[WHAT THE TASK REQUIRES]:
Below are some records. Set down exactly the line holding "Where should I" and every later line through the end, omitting the pictures.

Collected data entries:
****
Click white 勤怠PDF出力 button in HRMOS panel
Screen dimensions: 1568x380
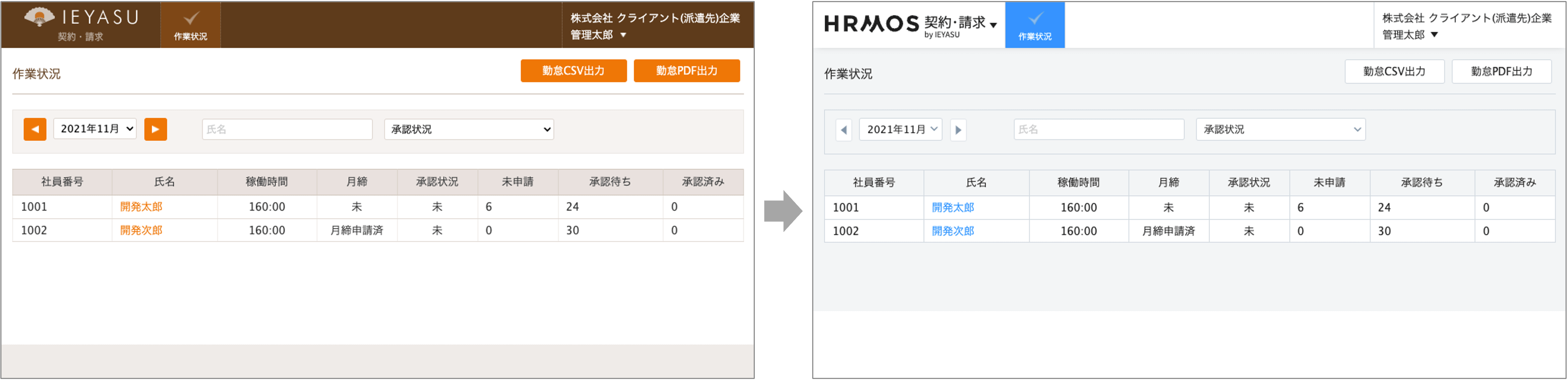(x=1501, y=71)
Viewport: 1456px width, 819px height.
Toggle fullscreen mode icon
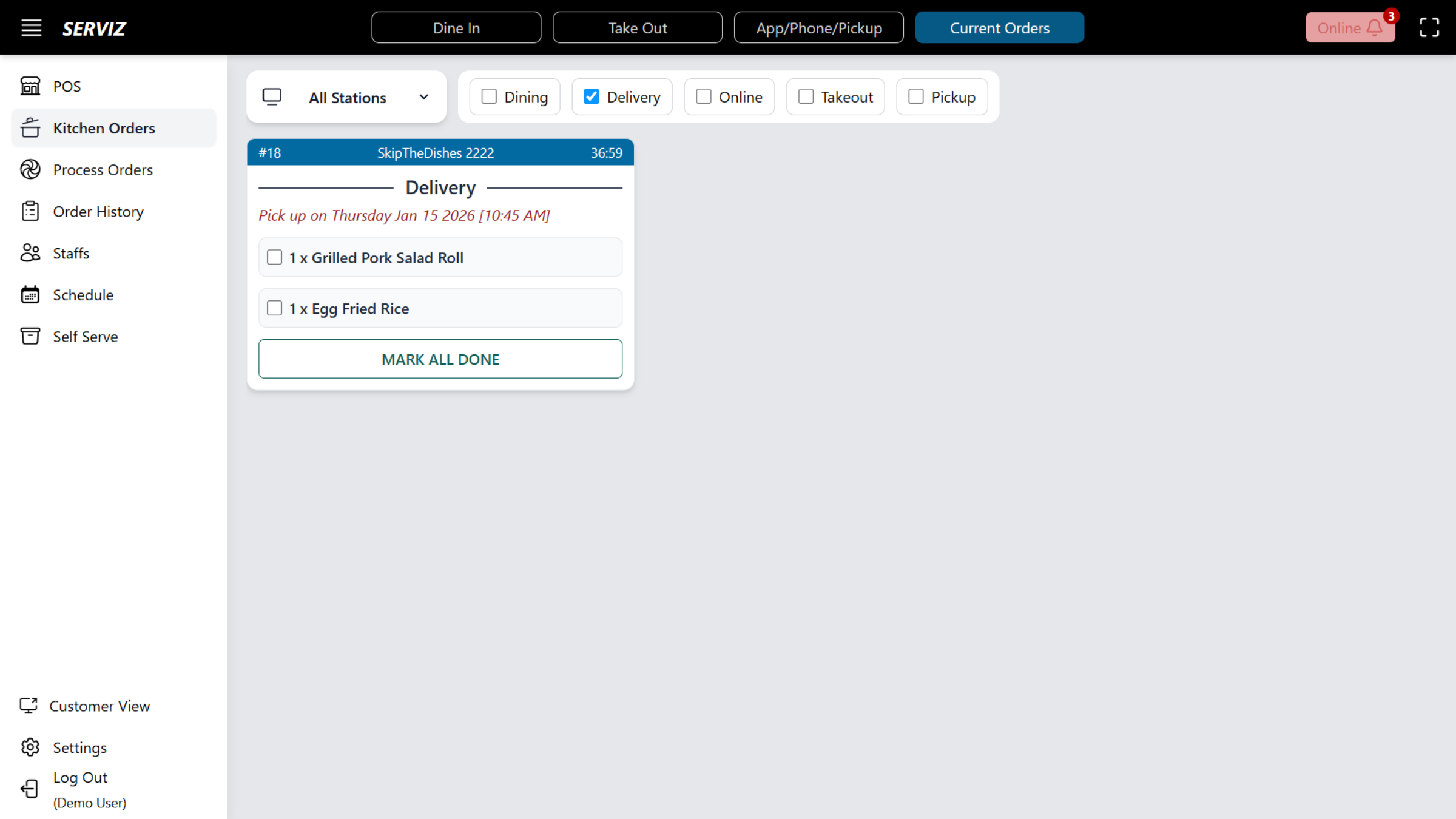(1429, 28)
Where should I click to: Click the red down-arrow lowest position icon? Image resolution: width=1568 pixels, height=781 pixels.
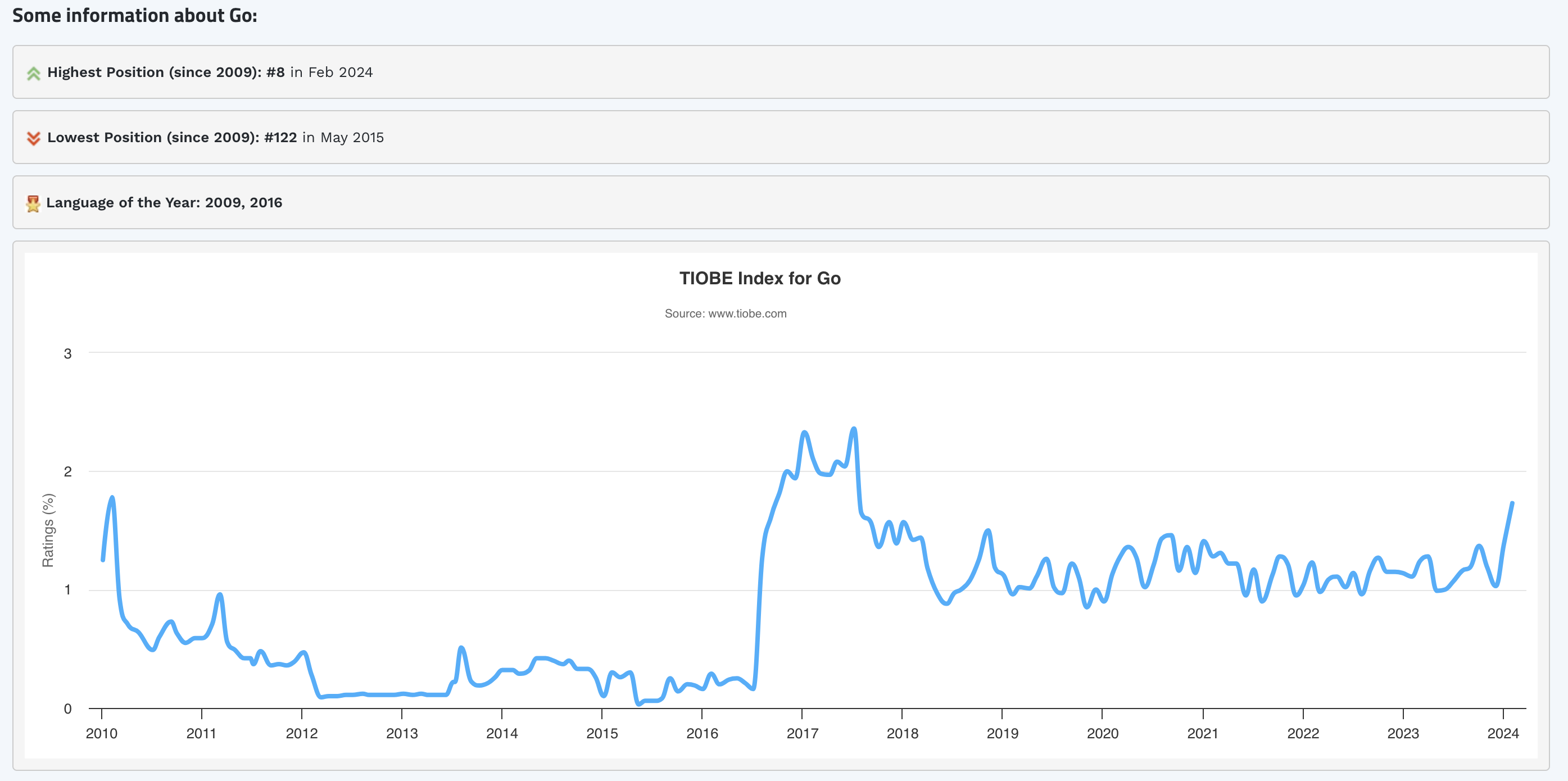pyautogui.click(x=34, y=138)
****
[WRITTEN RESPONSE]:
Where should I click to: Click the red down-arrow lowest position icon? Image resolution: width=1568 pixels, height=781 pixels.
pyautogui.click(x=34, y=138)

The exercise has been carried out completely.